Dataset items
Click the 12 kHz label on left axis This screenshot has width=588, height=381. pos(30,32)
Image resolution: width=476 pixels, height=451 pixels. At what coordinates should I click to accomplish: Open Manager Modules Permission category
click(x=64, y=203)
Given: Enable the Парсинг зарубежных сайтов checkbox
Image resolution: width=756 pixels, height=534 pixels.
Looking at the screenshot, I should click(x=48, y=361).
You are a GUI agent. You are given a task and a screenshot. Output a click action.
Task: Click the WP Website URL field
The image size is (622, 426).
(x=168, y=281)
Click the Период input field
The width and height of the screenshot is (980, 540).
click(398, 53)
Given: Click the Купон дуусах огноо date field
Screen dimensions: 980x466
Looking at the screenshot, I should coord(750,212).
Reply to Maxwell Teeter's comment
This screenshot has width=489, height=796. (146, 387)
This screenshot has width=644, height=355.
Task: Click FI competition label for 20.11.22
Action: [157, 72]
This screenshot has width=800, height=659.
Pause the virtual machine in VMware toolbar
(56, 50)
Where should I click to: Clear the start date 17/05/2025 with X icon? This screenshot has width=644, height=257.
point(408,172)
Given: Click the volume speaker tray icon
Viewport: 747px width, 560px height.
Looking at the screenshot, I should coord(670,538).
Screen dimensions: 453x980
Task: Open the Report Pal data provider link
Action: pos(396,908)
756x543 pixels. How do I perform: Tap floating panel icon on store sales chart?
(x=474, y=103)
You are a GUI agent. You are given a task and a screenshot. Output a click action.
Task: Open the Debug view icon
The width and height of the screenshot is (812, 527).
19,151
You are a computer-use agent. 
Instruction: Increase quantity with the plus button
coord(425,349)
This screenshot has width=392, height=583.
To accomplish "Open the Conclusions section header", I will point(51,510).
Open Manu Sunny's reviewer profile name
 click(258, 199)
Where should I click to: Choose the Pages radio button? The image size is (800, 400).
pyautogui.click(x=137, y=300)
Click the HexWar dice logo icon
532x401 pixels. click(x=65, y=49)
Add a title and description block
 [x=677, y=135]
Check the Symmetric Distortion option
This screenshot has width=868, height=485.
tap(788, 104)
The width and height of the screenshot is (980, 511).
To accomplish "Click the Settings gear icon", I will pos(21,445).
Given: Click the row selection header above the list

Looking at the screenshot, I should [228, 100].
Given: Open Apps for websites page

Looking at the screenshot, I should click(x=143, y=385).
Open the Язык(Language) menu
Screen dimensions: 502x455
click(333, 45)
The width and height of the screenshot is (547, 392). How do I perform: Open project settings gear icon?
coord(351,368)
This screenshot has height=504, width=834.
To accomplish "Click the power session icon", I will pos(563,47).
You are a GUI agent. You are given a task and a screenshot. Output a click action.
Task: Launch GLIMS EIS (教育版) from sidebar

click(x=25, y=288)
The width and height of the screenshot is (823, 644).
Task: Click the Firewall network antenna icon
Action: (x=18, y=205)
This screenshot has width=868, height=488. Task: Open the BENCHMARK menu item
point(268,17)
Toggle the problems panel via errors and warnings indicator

Requirement
Please determine how many lines in the entries contain the word "field" and answer with the number alone.

Reply
3